Hint: Plot the graph of the curve. Identify the region whose area is to be found. Use the fact that the area bounded by the curve y=f(x), the x-axis and the ordinates x=a and x=b is given by $A=\int_{a}^{b}{\left| f\left( x \right) \right|dx}$. Hence prove that the required area is given by $A=\int_{0}^{2}{\sqrt{6x+4}dx}$. Evaluate the integral and hence find the area.

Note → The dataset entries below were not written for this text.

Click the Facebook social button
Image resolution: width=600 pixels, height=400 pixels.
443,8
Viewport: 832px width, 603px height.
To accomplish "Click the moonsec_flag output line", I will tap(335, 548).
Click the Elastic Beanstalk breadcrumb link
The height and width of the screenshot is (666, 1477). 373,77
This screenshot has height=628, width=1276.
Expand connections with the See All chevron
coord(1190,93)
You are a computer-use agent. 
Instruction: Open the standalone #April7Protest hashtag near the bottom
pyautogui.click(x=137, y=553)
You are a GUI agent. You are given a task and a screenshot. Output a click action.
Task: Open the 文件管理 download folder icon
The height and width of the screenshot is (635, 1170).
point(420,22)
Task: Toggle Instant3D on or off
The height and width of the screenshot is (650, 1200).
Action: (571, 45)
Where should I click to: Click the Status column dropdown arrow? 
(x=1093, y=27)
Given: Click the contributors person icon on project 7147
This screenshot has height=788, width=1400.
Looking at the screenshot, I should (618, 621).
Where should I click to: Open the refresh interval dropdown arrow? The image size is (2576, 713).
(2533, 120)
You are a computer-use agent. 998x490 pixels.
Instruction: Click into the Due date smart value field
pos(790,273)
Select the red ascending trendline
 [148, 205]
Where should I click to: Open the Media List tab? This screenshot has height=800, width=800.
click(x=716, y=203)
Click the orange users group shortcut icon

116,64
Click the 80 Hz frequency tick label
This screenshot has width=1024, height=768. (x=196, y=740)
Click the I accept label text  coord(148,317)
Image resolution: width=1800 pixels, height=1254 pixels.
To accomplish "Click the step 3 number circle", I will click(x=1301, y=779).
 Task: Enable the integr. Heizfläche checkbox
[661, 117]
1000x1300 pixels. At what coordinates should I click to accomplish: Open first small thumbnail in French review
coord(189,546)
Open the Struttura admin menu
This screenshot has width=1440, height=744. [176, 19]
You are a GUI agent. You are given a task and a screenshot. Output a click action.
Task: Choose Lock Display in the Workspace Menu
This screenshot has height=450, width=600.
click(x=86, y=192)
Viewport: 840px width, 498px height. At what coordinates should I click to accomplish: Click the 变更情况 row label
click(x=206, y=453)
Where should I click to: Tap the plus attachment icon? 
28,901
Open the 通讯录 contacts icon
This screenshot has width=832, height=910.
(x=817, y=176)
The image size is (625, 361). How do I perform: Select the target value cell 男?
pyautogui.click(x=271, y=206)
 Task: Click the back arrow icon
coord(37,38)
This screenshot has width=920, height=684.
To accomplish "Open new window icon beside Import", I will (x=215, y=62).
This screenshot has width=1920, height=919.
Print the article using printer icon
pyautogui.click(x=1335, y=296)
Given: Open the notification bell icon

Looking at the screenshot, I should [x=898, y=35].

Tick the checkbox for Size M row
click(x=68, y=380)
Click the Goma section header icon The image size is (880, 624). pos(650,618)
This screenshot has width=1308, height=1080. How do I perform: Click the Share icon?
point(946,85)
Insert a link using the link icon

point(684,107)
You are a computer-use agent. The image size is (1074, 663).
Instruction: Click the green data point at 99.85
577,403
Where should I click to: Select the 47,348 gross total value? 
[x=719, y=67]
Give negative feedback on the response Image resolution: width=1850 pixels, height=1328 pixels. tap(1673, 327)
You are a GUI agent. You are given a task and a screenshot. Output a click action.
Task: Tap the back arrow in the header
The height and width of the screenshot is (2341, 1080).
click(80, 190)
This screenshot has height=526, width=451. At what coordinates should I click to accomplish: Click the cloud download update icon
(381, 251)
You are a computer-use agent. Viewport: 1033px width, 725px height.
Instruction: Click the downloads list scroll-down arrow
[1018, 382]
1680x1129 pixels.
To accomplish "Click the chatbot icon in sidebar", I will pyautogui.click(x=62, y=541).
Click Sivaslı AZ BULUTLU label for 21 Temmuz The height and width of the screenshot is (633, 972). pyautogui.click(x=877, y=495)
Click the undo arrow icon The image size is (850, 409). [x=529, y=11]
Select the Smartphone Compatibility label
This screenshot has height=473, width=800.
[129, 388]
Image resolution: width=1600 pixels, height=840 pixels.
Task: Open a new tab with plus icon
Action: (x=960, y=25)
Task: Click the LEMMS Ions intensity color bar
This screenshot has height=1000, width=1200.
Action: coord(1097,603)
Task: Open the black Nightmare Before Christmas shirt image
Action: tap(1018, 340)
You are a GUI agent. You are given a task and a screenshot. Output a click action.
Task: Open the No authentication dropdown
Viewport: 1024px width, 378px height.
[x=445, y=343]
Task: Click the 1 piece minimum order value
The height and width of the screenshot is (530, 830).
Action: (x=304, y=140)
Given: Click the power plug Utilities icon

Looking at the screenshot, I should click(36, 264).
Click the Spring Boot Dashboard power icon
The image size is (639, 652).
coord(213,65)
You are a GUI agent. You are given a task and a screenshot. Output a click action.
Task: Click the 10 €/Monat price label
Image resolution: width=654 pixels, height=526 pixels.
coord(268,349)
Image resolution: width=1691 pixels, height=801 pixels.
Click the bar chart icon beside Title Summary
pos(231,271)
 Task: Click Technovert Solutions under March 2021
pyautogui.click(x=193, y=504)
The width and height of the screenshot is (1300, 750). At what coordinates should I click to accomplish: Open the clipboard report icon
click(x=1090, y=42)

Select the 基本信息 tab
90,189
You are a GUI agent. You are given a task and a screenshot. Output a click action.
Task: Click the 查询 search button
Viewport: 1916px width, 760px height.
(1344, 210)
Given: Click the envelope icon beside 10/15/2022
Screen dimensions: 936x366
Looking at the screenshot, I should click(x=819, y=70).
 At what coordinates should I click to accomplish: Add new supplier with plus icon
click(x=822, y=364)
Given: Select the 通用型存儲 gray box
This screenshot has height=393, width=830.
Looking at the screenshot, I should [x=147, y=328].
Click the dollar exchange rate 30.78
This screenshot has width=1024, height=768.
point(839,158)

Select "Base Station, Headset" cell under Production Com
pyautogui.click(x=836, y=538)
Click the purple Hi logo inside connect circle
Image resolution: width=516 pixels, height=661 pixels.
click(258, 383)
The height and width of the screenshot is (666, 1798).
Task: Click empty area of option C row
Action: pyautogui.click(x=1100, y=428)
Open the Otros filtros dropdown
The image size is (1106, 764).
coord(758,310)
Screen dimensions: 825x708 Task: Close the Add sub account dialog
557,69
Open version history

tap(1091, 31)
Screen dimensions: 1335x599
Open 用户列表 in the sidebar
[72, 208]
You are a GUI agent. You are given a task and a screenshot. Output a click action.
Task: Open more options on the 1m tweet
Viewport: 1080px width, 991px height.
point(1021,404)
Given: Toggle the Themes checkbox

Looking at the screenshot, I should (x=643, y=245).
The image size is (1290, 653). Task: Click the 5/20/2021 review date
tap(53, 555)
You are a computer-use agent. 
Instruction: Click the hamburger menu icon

Complete step-by-step answer:

As is evident from the graph, we need to find the area of the region BCEDB.
We know that the area bounded by the curve y=f(x), the x-axis and the ordinates x=a and x=b is given by $A=\int_{a}^{b}{\left| f\left( x \right) \right|dx}$.
Hence the area bounded by $y=\sqrt{6x+4}$, the x-axis and the ordinates x= 0 and x= 2 is given by
$A=\int_{0}^{2}{\left| \sqrt{6x+4} \right|dx}$
Since $\left| \sqrt{x} \right|=\sqrt{x},$ we get
$A=\int_{0}^{2}{\sqrt{6x+4}dx}$
Put $\sqrt{6x+4}=t\Rightarrow 6x+4={{t}^{2}}$
Differentiating with respect to t, we get
$6dx=dt\Rightarrow dx=\dfrac{1}{6}2tdt=\dfrac{tdt}{3}$
When x= 0, we have $t=\sqrt{6\left( 0 \right)+4}=\sqrt{4}=2$
When x=2, we have $t=\sqrt{6\left( 2 \right)+4}=\sqrt{12+4}=4$
Hence, we have
$A=\int_{2}^{4}{{{t}^{2}}\dfrac{dt}{3}}$
We know that $\int_{a}^{b}{kf\left( x \right)dx}=k\int_{a}^{b}{f\left( x \right)dx}$
Hence, we have
$A=\dfrac{1}{3}\int_{2}^{4}{{{t}^{2}}dt}=\dfrac{1}{3}\left( \left. \dfrac{{{t}^{3}}}{3} \right|_{2}^{4} \right)=\dfrac{1}{9}\left( 64-8 \right)=\dfrac{56}{9}$
Hence the area bounded by the curve $y=\sqrt{6x+4}$, the x-axis and the ordinates x= 0 and x =2 is 2 square units.

Note: We can solve the integral $A=\int_{0}^{2}{\sqrt{6x+4}dx}$ directly by using the property $\int{{{\left( ax+b \right)}^{n}}dx=\dfrac{{{\left( ax+b \right)}^{n+1}}}{n+1}}+C$
Hence, we have
$\int_{0}^{2}{\sqrt{6x+4}dx}=\left. \dfrac{2}{3}\times {{\left( 6x+4 \right)}^{\dfrac{3}{2}}}\times \dfrac{1}{6} \right|_{0}^{2}=\dfrac{1}{9}\left( 64-8 \right)=\dfrac{56}{9}$, which is the same as obtained above.